▸ SOURCE INFORMATION:
*** Block opens ***
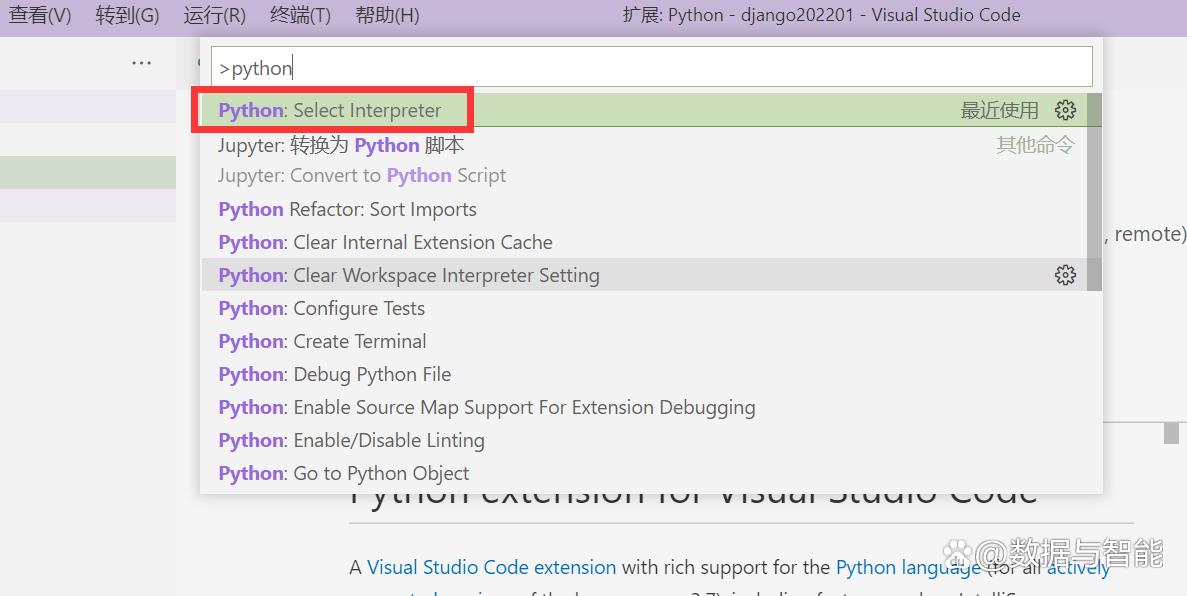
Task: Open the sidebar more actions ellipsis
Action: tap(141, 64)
*** Block closes ***
*** Block opens ***
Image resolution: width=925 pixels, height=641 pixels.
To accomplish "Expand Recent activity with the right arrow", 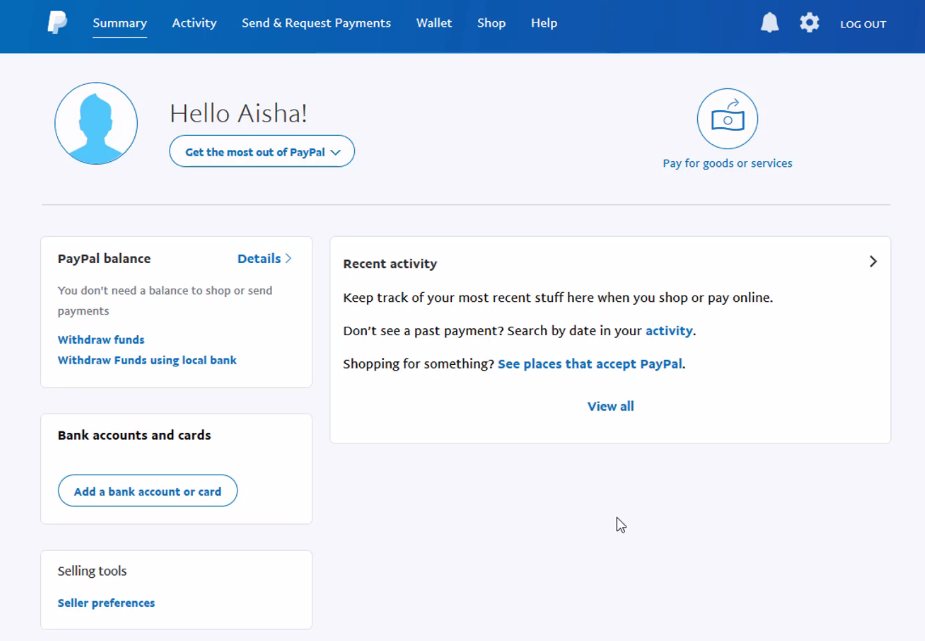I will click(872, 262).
*** Block closes ***
*** Block opens ***
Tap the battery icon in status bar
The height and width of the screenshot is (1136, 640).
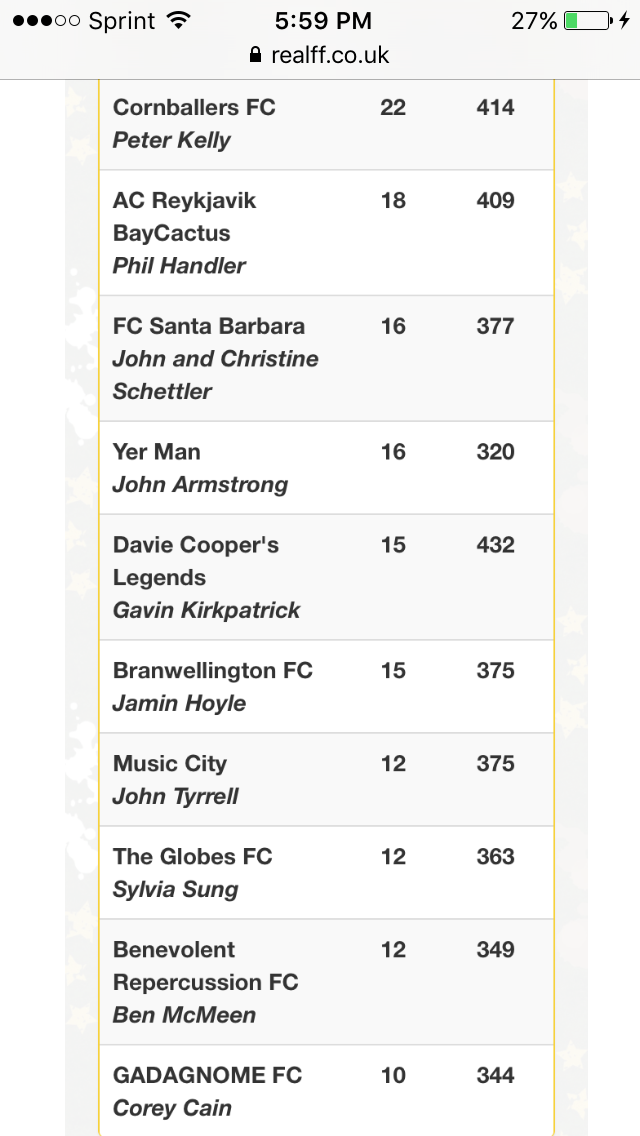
*** Block closes ***
▸ ACTIVITY:
In the listing above, find the line containing "Tap the battery icon in status bar" and the line containing "The height and", then quote both, plus every line between them, exactly as written.

▸ TASK SOLUTION:
Tap the battery icon in status bar
The height and width of the screenshot is (1136, 640).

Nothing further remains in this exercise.